There was farmer trade from as far away as Prospect and Skylight along the Inter-Urban Rail Line. Deliveries were made by horse and wagon to all parts of the city, sometimes by wheelbarrow. If the Prospect people would telephone, we would take materials to the Inter-Urban Line at Brook and Green Street. Barbwire and kegs of nails delivered in a wheelbarrow. It took a wagon and mule all day to deliver a load of building material to several contractors at Jacobs Addition (southwestern Louisville). This was the active section of the city at the time.
In 1911 or 1912, Henry Heick decided to buy Jones and Miller Hardware Company at 320 W. Market Street taking William Benther, Ed Pohlman and myself with him.

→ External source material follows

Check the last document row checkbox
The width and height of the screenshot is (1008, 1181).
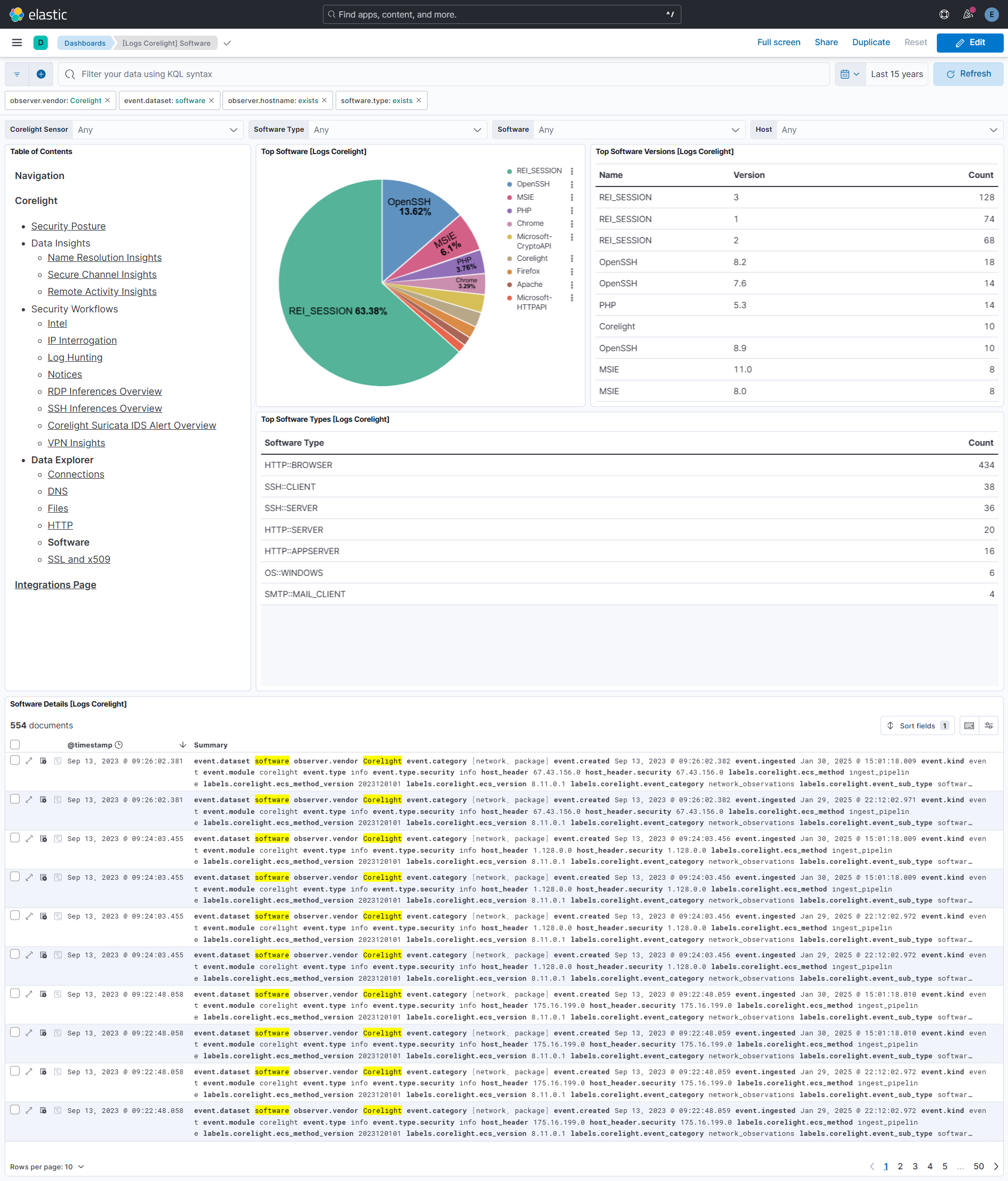click(x=15, y=1110)

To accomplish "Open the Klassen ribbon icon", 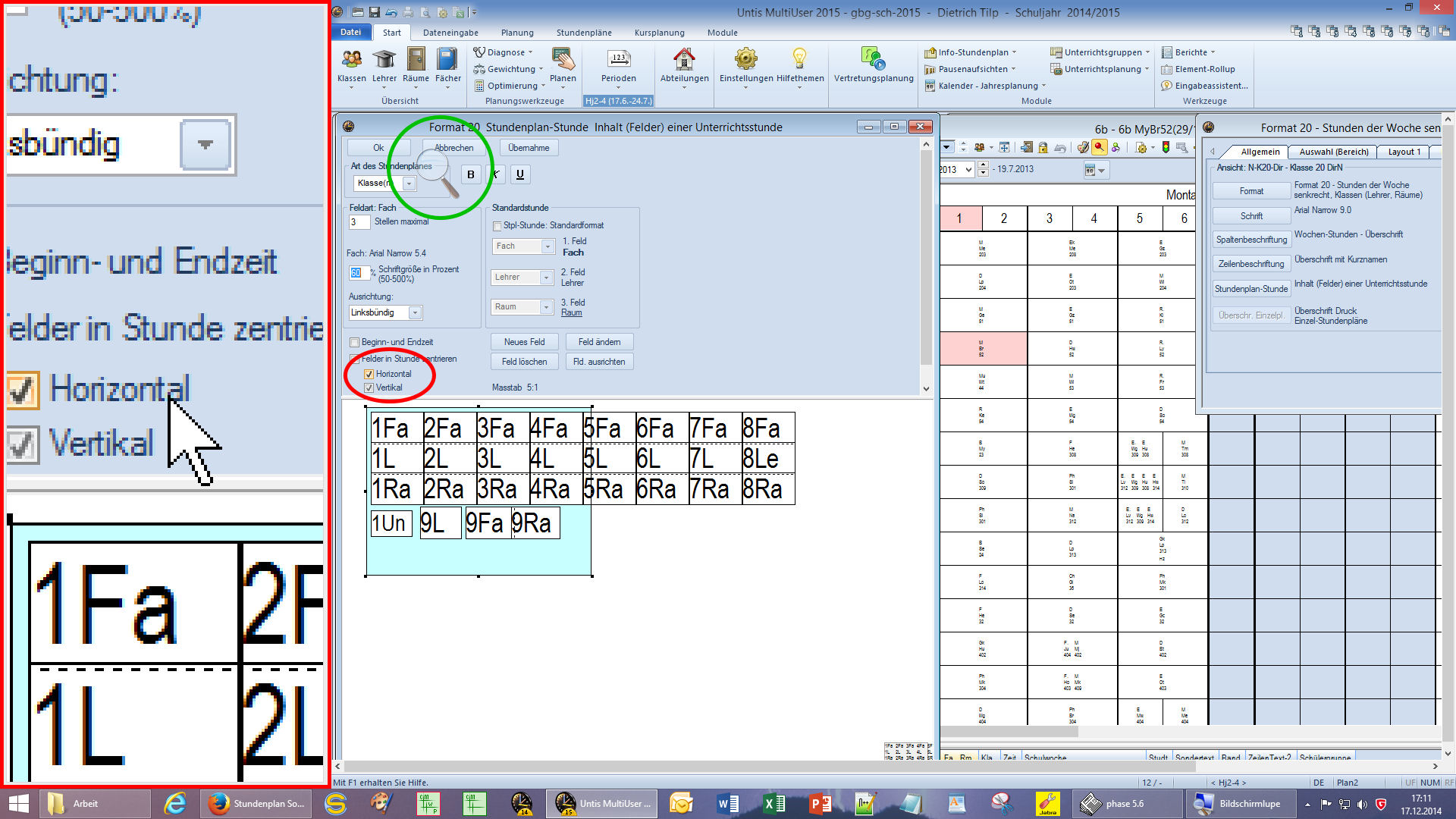I will [x=351, y=59].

The Army drafted me September 1917. Mr. Heick died in October, so when I returned (from World War I) in February 1919 the whole family had moved into the business. Mr. Benther and Pohlmann had resigned for personal reasons.
I stayed with Heick’s until they liquidated in August 1929 because their lease was put up for sale 5 years earlier, 1925, at double the rate. The man who bought the lease never used it because the stock market crash of September 1929 took him and his business.
Knowing what was happening at Heick’s, Mr. John Dunphy persuaded me to continue in the builders hardware, only by myself, which I did at 413 S. 3rd Street. Mr. Dunphy knowing all the salesmen whose lines I wanted had them to go along with me on a very limited basis. I will never know how I got thru on the limited amount funds I had. Of course, Aunt Lizzie came thru with savings she had in Aurora B&L which she finally gave me. My brother Henry let me have some on a loan until he needed it for a home. I never missed a discount.
My fate seemed to be in that my competition had lots of high price merchandise and I could go in the market and buy at lower prices to compete with them.
Reviewing the period between February 1919 and my starting into business on my own I must say we had some trying times. I married the first time in October 1919 (Anna Zoeller) and enjoyed 5 years of happy marriage until Anna died giving birth to Norma on September 2, 1924.
Although the 1920’s were flourishing years we at Heick’s could not make any progress because of some bad deals the eldest son made repeatedly causing the lack of inventory. Another bad break came in 1925 when the property owner placed the lease up for sale. Heick’s did not care to assume the annual lease at $10,000 when they were paying only $5,000.
As the 1929 date arrived, no plans made to move, the only recourse was to liquidate. I stayed with them until September 1929. The Heick’s moved what contents remained to a warehouse on Main Street between 2nd and 3rd streets. Those were sold piecemeal.
Before September was over the stock market crashed, the bottom fell out. But I had signed a lease and went through with the same the hard way. I made a box of crackers and a pound of cheese be my lunch for the week.
I had some very faithful friends and the Lord. Joseph Buschermole was with me from the start with only bare walls. I did use the limited credit the various manufacturers extended. I owned a 2 door Dodge Coupe in which I solicited business and delivered what I sold.
Norma and I were living with the Zoeller’s for which I was paying $10 or $15 per week. In 1934 conditions were improved so in 1935 things looked better and Frieda (Presser) and I married.